Ever since September 2001, the President’s central operative image has been “war” — specifically, his “global war on terror” (promptly transformed into the grim acronym GWOT). With it went the fantasy that we had been plunged into the modern equivalent of World War II with–as George loved to put it–“theaters” of operation and “fronts” on a global scale. Remember how, as we occupied Baghdad in April 2003, administration pronouncements almost made it seem as though we were occupying Tokyo or Berlin, 1945? And when things went badly in Iraq, that country quickly became “the central front in the war on terror” in the President’s speeches. Well, now it may indeed be just that.
In the framework — essentially a fundamentalist religion — of global force and “preventive” war adopted by the Bush administration, the only place for diplomats was assumedly on the sidelines, holding the pens, as the enemy surrendered to the military. (Too bad, when we hit Baghdad, there was no one around to surrender, no way to put a John Hancock on our “victory.”) Otherwise, as classically happened in Iraq, where the State Department, despite copious planning for the postwar moment, was cut out of the process and left in the Kuwaiti or Washingtonian dust by Donald Rumsfeld’s Pentagon, all issues of diplomacy were essentially relegated to Wimp World. After all, as the infamous neocon slogan once went, “Everyone wants to go to Baghdad. Real men want to go to Tehran.” And it was well known that diplomats were not “real men.”

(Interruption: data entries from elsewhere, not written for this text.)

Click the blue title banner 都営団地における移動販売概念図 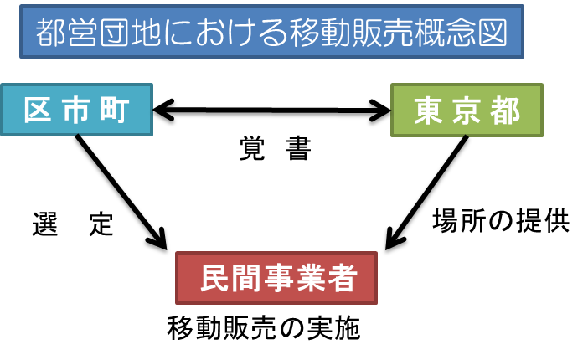point(271,32)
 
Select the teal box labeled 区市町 point(77,110)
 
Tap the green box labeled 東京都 point(467,111)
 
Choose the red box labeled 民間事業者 point(276,278)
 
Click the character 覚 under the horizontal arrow point(252,148)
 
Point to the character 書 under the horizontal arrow point(298,148)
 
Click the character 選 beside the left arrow point(45,224)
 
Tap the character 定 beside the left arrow point(101,224)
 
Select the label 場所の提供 point(501,221)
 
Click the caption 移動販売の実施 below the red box point(264,328)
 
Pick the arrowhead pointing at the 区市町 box point(163,110)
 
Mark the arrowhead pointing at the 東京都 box point(380,111)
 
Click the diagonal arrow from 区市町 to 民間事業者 point(121,192)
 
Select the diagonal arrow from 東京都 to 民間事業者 point(426,193)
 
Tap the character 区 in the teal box point(38,111)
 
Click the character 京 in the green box point(467,111)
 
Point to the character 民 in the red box point(215,278)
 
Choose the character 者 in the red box point(343,278)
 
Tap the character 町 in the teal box point(115,111)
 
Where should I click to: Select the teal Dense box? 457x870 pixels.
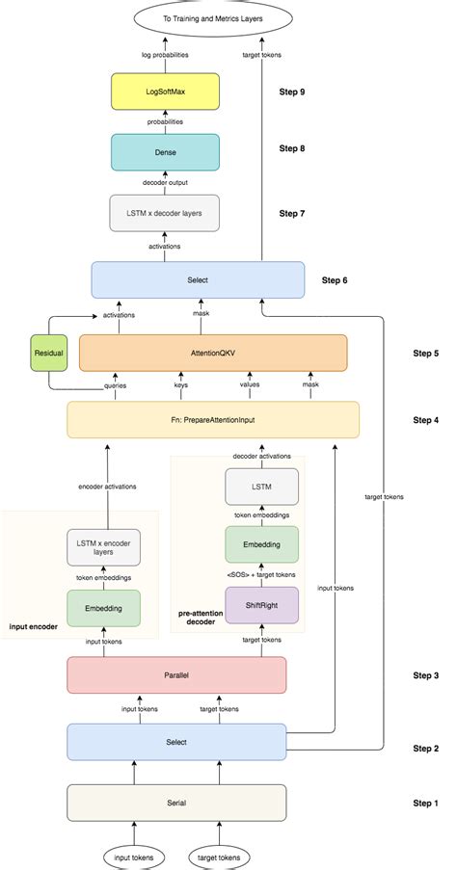[x=165, y=151]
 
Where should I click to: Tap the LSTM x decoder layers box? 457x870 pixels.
[x=165, y=212]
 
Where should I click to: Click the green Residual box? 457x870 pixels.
[x=48, y=354]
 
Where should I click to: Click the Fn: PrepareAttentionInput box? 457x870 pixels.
[x=212, y=420]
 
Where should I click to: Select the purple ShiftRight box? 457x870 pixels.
[x=261, y=605]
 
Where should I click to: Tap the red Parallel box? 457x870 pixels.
[x=175, y=675]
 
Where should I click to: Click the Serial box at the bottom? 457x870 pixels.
[x=175, y=803]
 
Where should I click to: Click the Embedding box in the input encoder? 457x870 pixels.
[x=103, y=608]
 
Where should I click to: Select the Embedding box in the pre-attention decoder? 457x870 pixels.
[x=261, y=545]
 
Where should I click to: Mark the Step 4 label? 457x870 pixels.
[x=425, y=420]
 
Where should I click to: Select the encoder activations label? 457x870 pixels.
[x=107, y=487]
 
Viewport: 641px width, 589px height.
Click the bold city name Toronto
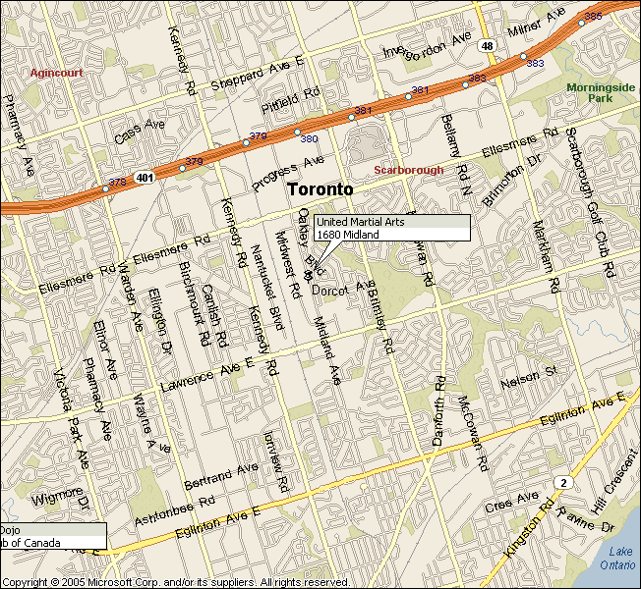(x=320, y=188)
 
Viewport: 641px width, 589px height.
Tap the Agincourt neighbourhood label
(x=56, y=73)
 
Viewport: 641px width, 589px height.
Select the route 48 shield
(x=487, y=45)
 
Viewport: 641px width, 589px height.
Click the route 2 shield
(x=563, y=482)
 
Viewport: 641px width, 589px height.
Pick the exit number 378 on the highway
(x=117, y=182)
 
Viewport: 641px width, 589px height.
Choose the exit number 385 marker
(x=593, y=16)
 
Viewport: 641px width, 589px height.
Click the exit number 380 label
(x=309, y=138)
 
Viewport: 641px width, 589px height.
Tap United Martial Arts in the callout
(x=360, y=222)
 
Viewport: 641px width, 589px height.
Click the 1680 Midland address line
(x=343, y=234)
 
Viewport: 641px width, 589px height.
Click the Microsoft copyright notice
(x=176, y=582)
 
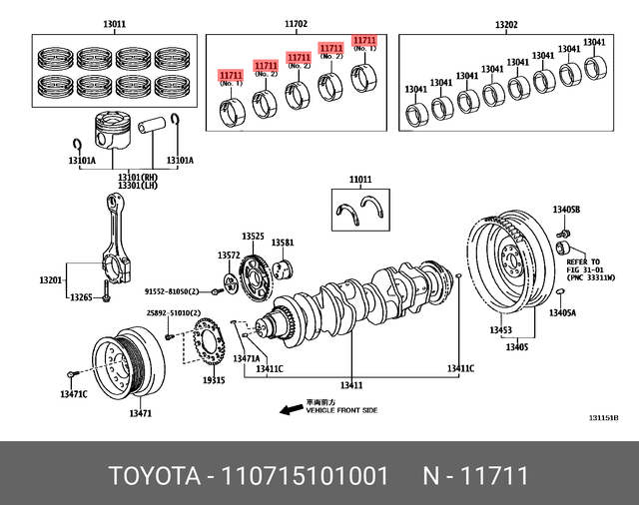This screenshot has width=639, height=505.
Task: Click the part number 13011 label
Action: click(x=115, y=23)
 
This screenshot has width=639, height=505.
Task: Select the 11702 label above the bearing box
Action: click(x=297, y=23)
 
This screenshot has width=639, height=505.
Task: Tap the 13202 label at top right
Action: click(x=506, y=23)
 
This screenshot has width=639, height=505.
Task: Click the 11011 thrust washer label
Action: click(x=360, y=180)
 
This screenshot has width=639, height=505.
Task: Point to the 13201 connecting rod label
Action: click(x=51, y=281)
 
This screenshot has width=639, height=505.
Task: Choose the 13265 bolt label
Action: click(x=82, y=297)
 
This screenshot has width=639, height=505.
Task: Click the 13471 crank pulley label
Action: click(x=141, y=413)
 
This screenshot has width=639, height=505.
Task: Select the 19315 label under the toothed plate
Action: click(x=214, y=380)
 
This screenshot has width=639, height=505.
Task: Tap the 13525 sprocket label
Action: click(x=253, y=236)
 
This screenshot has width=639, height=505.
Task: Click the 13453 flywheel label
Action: click(x=501, y=330)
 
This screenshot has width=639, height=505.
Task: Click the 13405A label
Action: click(x=562, y=312)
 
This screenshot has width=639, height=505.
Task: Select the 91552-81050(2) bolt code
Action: click(x=179, y=291)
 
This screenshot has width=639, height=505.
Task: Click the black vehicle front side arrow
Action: click(x=291, y=409)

Nowhere on the planet was a diplomat worth a sou. Not surprisingly, then, the two central figures in George W. Bush’s second-term diplomatic non-endeavors became his two key female enablers, Condoleezza Rice, now secretary of state, and Karen Hughes, now undersecretary for public diplomacy and public affairs. Not surprisingly, Rice has managed to do nothing of significance on our planet — even the great diplomatic “success” of this administration, its shaky deal with North Korea, was basically crafted by the Chinese on terms worse than could have been obtained years earlier — and Hughes, as diplomacy’s spinmeister, has managed to put less than no polish on our globally disastrous image.
By now, of course, we’ve arrived at a moment in the Middle East so grim, so fraught with dangers, so at the edge of who knows what, with so many disparate crises merging, that it’s even occurred to Rice something must be done. As Tony Karon, senior editor at Time.com, and the creator of the Rootless Cosmopolitan blog points out, Rice has so far gotten a “free ride” here. Her approval ratings, until recently, hovered well above 50%, while the President’s were sinking close to 30%. Now, there’s desperate work to be done, and while the Saudis gear up, denouncing the “illegitimate foreign occupation” of Iraq, cancelling state dinners at the White House, consorting with the Iranians, and attempting to broker a deal between the Israelis and the Palestinians, Rice (and the U.S. media) remain mired what Karon calls a “fantasy” version of diplomacy. “They must serve up some pretty powerful Kool Aid in the press room down at Foggy Bottom,” he writes, “judging by U.S. media coverage of Condi Rice’s latest ‘Look Busy’ tour of the Middle East.” Don’t expect results.